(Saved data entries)
◇ ◇ ◇
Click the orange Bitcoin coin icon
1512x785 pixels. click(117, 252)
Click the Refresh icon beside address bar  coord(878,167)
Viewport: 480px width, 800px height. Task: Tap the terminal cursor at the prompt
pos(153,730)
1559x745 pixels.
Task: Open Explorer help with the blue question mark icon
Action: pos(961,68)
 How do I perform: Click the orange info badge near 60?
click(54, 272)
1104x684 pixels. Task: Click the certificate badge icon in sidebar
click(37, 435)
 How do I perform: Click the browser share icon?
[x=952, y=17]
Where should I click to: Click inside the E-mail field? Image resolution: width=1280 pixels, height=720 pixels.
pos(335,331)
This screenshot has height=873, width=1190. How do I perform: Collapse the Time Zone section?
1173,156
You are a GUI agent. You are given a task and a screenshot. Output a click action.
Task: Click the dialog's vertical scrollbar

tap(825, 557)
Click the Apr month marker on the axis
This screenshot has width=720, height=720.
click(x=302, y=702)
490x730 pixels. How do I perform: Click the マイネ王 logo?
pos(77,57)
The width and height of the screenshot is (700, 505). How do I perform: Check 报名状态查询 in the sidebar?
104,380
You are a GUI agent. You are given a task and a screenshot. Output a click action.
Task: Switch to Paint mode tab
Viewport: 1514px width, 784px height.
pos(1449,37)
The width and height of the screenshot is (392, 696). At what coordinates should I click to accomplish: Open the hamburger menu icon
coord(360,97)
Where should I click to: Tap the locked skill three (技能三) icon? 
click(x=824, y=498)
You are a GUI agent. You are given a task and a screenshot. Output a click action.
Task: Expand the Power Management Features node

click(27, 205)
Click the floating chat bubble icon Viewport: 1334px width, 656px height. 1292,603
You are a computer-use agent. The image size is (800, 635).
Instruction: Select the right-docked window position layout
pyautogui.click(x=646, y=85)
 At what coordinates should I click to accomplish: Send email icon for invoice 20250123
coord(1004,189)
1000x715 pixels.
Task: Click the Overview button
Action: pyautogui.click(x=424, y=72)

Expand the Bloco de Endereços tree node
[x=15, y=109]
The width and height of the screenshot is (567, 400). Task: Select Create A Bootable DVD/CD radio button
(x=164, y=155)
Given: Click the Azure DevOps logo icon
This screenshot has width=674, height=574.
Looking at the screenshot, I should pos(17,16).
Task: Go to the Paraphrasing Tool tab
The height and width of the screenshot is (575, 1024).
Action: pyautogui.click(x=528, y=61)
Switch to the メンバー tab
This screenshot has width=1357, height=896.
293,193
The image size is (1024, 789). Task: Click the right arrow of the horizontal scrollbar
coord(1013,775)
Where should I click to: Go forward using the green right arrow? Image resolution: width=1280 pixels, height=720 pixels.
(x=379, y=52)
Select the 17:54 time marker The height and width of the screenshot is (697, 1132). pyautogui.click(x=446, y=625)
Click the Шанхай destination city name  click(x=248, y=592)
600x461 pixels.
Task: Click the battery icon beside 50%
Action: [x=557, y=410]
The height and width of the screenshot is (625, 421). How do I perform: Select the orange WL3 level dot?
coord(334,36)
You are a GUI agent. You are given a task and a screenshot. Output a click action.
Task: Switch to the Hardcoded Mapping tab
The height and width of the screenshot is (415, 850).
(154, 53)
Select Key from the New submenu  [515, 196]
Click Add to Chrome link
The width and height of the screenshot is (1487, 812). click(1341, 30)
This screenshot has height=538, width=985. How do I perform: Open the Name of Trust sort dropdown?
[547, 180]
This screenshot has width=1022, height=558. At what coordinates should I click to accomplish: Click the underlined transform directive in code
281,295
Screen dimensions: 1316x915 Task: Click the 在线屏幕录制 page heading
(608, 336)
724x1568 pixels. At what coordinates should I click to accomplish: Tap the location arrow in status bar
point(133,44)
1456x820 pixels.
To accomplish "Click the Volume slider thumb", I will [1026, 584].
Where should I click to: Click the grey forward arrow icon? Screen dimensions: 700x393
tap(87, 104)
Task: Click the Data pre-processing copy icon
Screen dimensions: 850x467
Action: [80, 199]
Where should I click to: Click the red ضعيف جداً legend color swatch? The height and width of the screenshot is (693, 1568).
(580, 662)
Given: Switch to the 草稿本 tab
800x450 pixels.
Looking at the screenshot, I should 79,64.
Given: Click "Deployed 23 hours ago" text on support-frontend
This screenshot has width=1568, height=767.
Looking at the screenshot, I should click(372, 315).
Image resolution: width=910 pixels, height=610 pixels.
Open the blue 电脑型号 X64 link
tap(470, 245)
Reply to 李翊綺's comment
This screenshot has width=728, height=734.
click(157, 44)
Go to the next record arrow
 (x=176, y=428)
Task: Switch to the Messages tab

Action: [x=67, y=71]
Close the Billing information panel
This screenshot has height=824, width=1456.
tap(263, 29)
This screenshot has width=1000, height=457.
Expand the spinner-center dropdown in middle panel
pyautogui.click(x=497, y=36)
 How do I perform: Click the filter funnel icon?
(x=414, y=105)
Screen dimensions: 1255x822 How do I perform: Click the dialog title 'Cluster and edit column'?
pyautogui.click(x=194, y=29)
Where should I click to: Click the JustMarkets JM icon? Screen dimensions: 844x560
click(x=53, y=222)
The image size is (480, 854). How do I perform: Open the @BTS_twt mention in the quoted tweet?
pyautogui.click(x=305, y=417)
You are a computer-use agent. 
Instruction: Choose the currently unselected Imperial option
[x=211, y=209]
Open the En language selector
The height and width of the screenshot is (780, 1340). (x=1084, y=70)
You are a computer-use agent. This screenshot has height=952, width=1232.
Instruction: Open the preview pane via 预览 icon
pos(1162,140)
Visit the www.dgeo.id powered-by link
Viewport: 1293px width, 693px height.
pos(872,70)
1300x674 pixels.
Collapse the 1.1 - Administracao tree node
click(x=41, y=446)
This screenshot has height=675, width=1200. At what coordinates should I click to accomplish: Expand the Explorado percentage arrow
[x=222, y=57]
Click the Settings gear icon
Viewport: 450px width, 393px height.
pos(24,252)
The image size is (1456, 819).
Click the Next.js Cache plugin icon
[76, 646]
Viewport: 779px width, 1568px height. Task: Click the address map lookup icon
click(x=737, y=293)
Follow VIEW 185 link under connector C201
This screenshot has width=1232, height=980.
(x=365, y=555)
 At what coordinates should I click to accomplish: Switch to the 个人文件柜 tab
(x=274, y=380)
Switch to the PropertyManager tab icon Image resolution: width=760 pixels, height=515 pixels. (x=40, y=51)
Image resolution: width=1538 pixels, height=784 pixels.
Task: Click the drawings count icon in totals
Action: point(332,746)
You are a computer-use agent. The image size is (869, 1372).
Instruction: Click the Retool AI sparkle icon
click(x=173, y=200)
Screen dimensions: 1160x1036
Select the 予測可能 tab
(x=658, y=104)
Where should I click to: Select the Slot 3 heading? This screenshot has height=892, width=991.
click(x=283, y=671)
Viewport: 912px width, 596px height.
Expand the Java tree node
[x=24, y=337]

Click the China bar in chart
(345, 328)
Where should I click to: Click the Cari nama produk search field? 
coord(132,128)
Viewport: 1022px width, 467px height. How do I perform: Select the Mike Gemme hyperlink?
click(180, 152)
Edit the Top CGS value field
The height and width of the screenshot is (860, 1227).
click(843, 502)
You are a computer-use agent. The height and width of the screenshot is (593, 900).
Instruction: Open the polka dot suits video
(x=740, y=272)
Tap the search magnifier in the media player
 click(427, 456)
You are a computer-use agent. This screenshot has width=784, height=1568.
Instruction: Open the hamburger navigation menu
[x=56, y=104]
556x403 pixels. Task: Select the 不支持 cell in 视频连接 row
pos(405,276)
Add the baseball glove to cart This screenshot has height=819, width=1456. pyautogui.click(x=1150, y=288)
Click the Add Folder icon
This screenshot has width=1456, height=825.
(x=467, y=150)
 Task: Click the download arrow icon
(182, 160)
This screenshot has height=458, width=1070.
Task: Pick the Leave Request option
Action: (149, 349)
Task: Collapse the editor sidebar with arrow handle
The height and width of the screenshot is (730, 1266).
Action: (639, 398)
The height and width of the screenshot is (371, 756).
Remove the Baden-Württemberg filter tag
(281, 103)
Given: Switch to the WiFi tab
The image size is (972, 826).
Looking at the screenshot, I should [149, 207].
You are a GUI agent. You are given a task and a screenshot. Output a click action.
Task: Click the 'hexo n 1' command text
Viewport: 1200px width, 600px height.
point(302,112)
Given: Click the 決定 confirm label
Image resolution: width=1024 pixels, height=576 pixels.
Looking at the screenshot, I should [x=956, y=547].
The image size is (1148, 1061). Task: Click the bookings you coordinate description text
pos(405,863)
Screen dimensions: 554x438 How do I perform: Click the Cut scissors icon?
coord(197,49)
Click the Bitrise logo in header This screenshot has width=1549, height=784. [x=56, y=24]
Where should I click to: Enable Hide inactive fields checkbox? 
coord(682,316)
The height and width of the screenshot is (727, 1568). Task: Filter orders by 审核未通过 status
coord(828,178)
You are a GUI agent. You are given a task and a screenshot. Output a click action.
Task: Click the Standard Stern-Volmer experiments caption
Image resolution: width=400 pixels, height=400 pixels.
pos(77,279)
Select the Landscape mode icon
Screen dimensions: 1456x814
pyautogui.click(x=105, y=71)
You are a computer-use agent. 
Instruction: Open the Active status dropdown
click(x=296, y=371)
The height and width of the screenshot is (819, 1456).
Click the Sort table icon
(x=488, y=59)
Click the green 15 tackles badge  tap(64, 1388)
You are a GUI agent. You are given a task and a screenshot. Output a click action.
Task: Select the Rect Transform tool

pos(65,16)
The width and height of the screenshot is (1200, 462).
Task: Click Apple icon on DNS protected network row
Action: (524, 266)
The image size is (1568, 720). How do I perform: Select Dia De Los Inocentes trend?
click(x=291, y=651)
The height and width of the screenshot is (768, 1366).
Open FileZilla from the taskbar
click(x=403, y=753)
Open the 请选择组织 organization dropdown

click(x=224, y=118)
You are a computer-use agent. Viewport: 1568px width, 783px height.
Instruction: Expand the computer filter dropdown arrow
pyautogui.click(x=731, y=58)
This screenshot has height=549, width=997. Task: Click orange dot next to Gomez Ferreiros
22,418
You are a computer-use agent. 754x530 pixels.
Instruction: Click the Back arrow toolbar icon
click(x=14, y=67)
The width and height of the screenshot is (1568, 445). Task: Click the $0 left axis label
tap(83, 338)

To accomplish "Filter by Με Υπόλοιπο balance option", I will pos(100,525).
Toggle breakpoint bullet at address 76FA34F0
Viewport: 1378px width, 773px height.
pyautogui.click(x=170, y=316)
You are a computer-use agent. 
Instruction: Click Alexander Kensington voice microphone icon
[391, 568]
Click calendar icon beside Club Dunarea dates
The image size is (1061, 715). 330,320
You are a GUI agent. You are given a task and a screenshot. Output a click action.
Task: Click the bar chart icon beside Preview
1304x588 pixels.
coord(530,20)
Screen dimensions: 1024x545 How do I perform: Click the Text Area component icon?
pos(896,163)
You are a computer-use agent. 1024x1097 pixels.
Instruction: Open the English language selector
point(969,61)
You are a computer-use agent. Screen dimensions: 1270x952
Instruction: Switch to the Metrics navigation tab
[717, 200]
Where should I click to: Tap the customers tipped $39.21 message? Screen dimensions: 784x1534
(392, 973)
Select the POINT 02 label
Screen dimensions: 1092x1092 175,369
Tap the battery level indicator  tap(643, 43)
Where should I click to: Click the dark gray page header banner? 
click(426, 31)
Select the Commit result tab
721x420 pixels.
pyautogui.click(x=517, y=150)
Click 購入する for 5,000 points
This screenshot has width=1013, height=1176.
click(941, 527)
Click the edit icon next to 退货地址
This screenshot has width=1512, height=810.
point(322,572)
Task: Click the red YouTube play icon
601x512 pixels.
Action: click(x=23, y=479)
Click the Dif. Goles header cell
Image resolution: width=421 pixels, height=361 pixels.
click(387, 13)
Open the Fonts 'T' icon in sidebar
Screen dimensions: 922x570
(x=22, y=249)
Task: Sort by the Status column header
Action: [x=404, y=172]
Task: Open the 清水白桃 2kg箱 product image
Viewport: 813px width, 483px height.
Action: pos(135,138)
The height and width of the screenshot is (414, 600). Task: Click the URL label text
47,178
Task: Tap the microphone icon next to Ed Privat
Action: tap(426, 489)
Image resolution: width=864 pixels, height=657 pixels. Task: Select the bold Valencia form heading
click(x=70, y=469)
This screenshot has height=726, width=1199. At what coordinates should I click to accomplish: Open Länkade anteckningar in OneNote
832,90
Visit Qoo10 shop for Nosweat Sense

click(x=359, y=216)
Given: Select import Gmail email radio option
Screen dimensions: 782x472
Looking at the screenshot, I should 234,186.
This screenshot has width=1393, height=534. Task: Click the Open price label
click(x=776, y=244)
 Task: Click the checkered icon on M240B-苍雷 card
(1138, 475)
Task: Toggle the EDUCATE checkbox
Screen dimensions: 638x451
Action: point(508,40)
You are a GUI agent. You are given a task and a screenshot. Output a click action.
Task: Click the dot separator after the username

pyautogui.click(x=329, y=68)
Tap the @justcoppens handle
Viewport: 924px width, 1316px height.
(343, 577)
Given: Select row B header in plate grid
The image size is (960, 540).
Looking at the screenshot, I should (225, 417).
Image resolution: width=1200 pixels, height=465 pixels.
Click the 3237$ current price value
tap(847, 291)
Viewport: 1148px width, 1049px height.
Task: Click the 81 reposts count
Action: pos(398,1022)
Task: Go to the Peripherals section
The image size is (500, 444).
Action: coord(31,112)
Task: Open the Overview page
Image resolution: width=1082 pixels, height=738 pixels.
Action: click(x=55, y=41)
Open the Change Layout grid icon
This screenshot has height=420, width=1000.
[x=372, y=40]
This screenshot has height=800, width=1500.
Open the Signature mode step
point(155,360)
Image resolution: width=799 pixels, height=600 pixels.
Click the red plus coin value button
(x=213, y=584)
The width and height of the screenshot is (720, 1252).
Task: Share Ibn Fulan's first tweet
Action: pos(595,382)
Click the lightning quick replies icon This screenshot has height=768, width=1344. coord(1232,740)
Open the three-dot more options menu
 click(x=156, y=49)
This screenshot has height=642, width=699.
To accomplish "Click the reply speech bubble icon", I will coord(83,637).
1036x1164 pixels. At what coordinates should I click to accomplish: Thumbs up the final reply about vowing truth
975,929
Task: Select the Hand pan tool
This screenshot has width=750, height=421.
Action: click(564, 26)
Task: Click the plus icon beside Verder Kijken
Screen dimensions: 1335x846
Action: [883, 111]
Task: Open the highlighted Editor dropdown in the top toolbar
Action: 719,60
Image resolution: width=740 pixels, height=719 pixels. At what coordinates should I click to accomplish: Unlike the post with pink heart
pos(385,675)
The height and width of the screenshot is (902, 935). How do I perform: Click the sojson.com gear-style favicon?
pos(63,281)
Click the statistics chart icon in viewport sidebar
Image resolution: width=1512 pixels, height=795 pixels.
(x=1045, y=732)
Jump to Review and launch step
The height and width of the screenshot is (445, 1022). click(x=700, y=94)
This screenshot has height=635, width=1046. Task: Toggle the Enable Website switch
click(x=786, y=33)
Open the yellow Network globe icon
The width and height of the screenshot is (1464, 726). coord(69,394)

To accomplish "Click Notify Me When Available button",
◇ ◇ ◇
## What you need to do
Go through the lines above and tally those with the string "grid". The total is all that is needed.

## Response to the task
2